● **ABOUT THIS TASK**: In the records below, change each "The image size is" to "The image dimensions are" and leave everything else untouched.
* * *
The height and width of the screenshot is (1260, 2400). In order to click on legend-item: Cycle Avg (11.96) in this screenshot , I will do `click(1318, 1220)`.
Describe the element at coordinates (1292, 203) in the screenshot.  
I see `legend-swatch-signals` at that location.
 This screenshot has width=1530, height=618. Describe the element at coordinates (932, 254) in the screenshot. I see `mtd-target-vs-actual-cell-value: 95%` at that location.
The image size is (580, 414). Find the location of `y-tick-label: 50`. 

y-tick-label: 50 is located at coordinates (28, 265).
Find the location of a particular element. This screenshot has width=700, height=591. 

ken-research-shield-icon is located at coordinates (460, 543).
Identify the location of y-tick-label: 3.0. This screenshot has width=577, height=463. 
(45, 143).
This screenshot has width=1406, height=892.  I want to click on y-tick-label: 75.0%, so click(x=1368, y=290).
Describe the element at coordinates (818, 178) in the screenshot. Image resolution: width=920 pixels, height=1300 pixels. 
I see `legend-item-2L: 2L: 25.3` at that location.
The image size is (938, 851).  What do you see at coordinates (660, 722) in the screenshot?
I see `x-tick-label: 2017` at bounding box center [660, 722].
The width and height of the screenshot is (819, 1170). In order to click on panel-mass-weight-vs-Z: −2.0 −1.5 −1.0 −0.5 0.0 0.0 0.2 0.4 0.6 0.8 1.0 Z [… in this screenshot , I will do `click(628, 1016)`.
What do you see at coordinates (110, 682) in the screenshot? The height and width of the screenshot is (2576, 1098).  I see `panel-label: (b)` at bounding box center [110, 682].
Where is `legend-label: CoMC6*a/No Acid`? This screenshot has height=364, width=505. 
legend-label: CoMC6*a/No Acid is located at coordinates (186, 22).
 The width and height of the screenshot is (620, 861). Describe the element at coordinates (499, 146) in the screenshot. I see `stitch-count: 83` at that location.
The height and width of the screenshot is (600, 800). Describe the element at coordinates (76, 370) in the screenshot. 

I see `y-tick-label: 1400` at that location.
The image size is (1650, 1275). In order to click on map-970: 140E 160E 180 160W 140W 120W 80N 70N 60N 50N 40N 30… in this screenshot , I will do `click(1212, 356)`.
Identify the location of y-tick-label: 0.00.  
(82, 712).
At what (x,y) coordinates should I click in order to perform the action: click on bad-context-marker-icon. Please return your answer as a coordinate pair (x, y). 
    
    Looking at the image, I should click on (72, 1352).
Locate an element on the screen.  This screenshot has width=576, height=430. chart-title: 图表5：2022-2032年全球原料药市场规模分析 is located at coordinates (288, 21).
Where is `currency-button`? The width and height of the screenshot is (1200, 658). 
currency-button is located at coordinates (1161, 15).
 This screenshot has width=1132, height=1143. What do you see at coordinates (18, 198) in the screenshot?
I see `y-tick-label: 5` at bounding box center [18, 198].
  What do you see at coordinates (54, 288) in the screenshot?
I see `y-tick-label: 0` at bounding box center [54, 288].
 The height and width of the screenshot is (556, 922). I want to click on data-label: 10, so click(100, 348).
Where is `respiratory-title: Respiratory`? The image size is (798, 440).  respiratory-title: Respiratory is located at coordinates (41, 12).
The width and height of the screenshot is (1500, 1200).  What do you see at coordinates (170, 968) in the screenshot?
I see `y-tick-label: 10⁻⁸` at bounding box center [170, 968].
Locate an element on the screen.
* * *
● **WRITTEN ANSWER**:
The height and width of the screenshot is (1260, 2400). In order to click on legend-item: Cycle Avg (11.96) in this screenshot , I will do `click(1318, 1220)`.
Describe the element at coordinates (1292, 203) in the screenshot.  
I see `legend-swatch-signals` at that location.
 This screenshot has width=1530, height=618. Describe the element at coordinates (932, 254) in the screenshot. I see `mtd-target-vs-actual-cell-value: 95%` at that location.
The image dimensions are (580, 414). Find the location of `y-tick-label: 50`. 

y-tick-label: 50 is located at coordinates (28, 265).
Find the location of a particular element. This screenshot has width=700, height=591. 

ken-research-shield-icon is located at coordinates (460, 543).
Identify the location of y-tick-label: 3.0. This screenshot has width=577, height=463. 
(45, 143).
This screenshot has width=1406, height=892.  I want to click on y-tick-label: 75.0%, so click(x=1368, y=290).
Describe the element at coordinates (818, 178) in the screenshot. Image resolution: width=920 pixels, height=1300 pixels. 
I see `legend-item-2L: 2L: 25.3` at that location.
The image dimensions are (938, 851).  What do you see at coordinates (660, 722) in the screenshot?
I see `x-tick-label: 2017` at bounding box center [660, 722].
The width and height of the screenshot is (819, 1170). In order to click on panel-mass-weight-vs-Z: −2.0 −1.5 −1.0 −0.5 0.0 0.0 0.2 0.4 0.6 0.8 1.0 Z [… in this screenshot , I will do `click(628, 1016)`.
What do you see at coordinates (110, 682) in the screenshot? The height and width of the screenshot is (2576, 1098).  I see `panel-label: (b)` at bounding box center [110, 682].
Where is `legend-label: CoMC6*a/No Acid`? This screenshot has height=364, width=505. 
legend-label: CoMC6*a/No Acid is located at coordinates (186, 22).
 The width and height of the screenshot is (620, 861). Describe the element at coordinates (499, 146) in the screenshot. I see `stitch-count: 83` at that location.
The height and width of the screenshot is (600, 800). Describe the element at coordinates (76, 370) in the screenshot. 

I see `y-tick-label: 1400` at that location.
The image dimensions are (1650, 1275). In order to click on map-970: 140E 160E 180 160W 140W 120W 80N 70N 60N 50N 40N 30… in this screenshot , I will do `click(1212, 356)`.
Identify the location of y-tick-label: 0.00.  
(82, 712).
At what (x,y) coordinates should I click in order to perform the action: click on bad-context-marker-icon. Please return your answer as a coordinate pair (x, y). 
    
    Looking at the image, I should click on (72, 1352).
Locate an element on the screen.  This screenshot has width=576, height=430. chart-title: 图表5：2022-2032年全球原料药市场规模分析 is located at coordinates (288, 21).
Where is `currency-button`? The width and height of the screenshot is (1200, 658). 
currency-button is located at coordinates (1161, 15).
 This screenshot has width=1132, height=1143. What do you see at coordinates (18, 198) in the screenshot?
I see `y-tick-label: 5` at bounding box center [18, 198].
  What do you see at coordinates (54, 288) in the screenshot?
I see `y-tick-label: 0` at bounding box center [54, 288].
 The height and width of the screenshot is (556, 922). I want to click on data-label: 10, so click(100, 348).
Where is `respiratory-title: Respiratory`? The image dimensions are (798, 440).  respiratory-title: Respiratory is located at coordinates (41, 12).
The width and height of the screenshot is (1500, 1200).  What do you see at coordinates (170, 968) in the screenshot?
I see `y-tick-label: 10⁻⁸` at bounding box center [170, 968].
Locate an element on the screen.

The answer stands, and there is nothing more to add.